Galloway has however, shown more personal loyalty than party loyalty, expressing his pleasure in Corbyn’s triumph and accompanying disclosure about his closeness to the Corbyn camp. These claims of intimacy scaled a new peak over the weekend when the Sunday Times reported him describing Seumas Milne, as his “closest friend” with whom he has “spoken almost daily for 30 years.” Galloway has, however supportive of Corbyn, shown that disagreement with the Labour Party as a party has not simply vanished, throwing cutting blows to the Khan campaign. Calling him out as a “flip-flop merchant”, a “product of the Blairite machine”, an accomplice in Blair/Brown “crimes and blunders” who “went into what can only be described as a swoon over kissing the queen’s hand.”

Khan, who describes himself as Muslim, faced public criticism for holding the Qur’an in his left hand when he met the monarch, something Galloway said “wasn’t missed by people who care about these things”. Galloway also taken issue with Khan’s criticisms of Corbyn’s economic policies, saying, “I know that it hasn’t been popular in Corbyn’s circle” . George Galloway is reported by New Statesman as being Muslim, whilst the Guardian quote him as refuting this, basing his moral objection to war on common morals rather than religious morals.

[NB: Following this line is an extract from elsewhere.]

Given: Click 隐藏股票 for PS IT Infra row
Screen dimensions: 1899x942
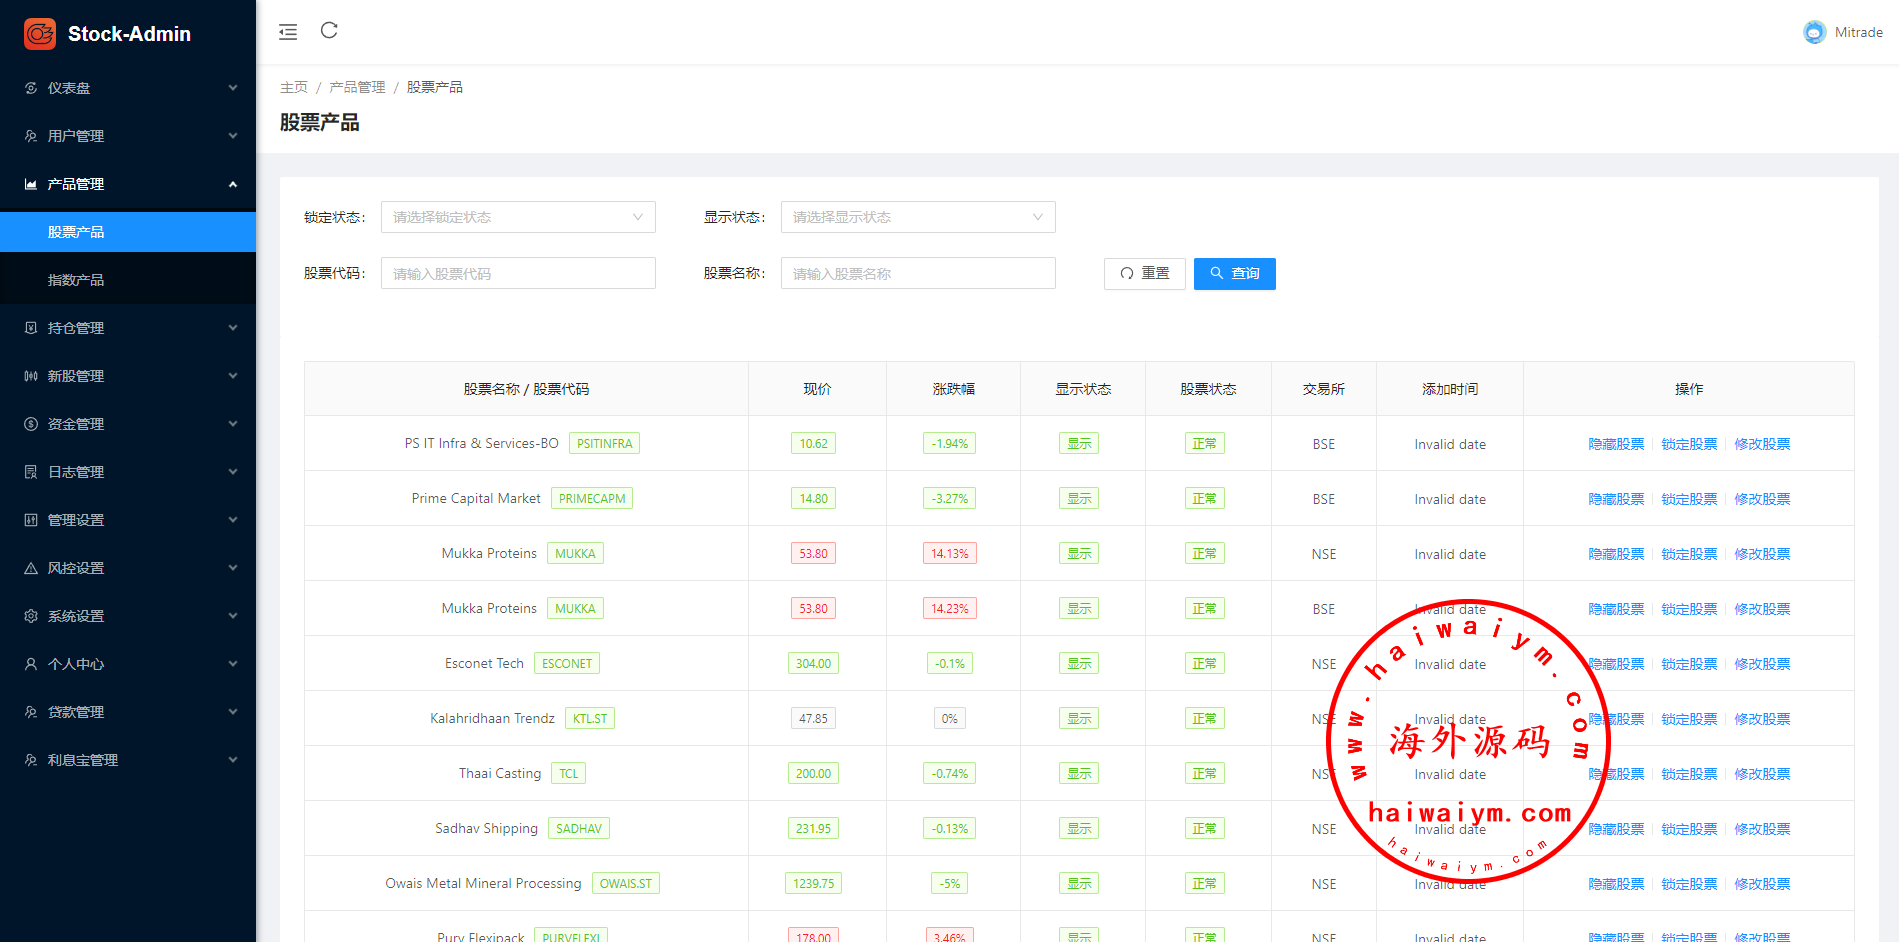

(Related Article: Galloway listens to the people’s concerns at the Masjid)

During the public meeting mentioned in the linked article above, in Walthamstow, E17. Dave Hill from the Guardian spoke with Galloway regarding his views on whether or not running against Khan is hindering Corbyn, “Sadiq Khan supports Jeremy Corbyn like the rope supports the hanging man,” said Galloway, winning a raucous of laughter among the couple of hundred people present, including The International‘s two undercover reporters. The crowd itself, very diverse ethnically and in terms of age range. Galloway pointed out that Khan had nominated Corbyn for the Labour leadership race yet hadn’t voted for him, and then, after Corbyn had won, “gave a series of interviews in the Mail on Sunday, in which he denounced Jeremy Corbyn in the most withering terms.”

So for the voters whom like the Corbyn model but perhaps not all of Labour‘s divided offerings, who should they vote for?

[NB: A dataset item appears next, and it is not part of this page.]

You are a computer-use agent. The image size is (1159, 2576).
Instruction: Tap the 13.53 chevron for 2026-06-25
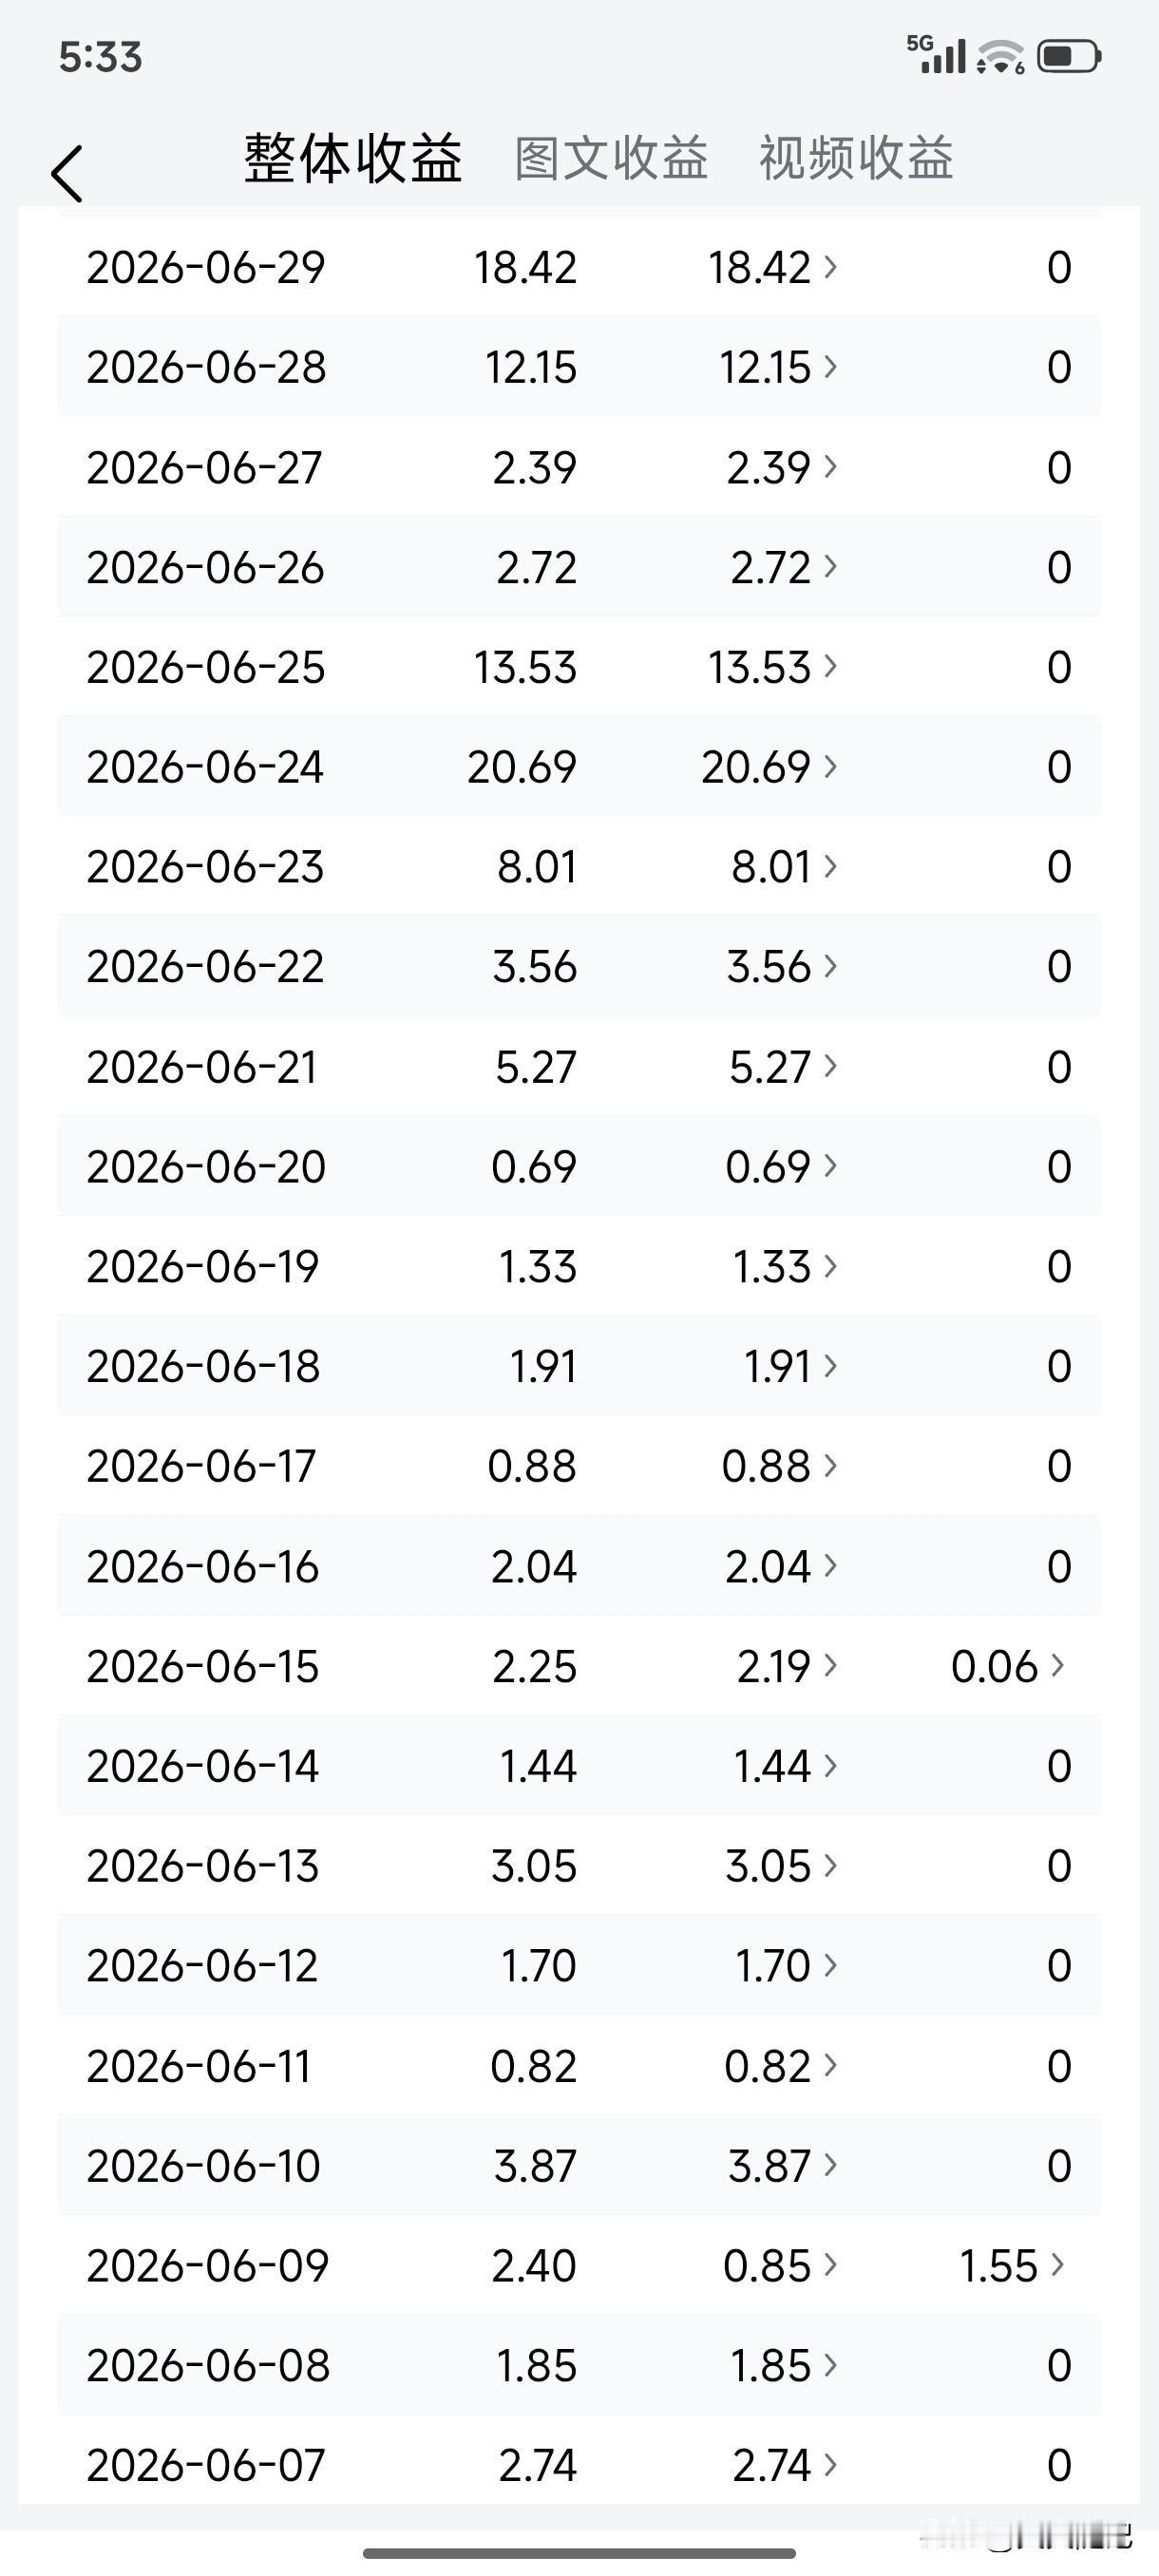[x=830, y=667]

“If you’re looking for a Corbyn in this election, it’s me. It’s not Sadiq Khan. I support all of Jeremy Corbyn’s policies. I might put them a little differently. If you don’t mind me saying so, I might put them a little better. But I support them. Sadiq Khan opposes them and makes no bones about doing so. So if I was Jeremy, I’d want me to win.”

The feeling on the ground, not just on the ground in Wlathamstow, but on the streets, in the homes and offices of London is very much a feeling that 2016 might just be Galloway‘s year, a year in which Londoners give a champion of peace and morality a chance, a year for change. Are we saying Galloway is the odds on favourite to win? No, but we are saying that he stands a jolly good chance with many arguing that he stands for true Labour values, values the party long forgot.

In short, if you are a fan of Labour‘s Corbyn, you are likely to find yourself seriously contemplating a vote for the Respect Party‘s George Galloway.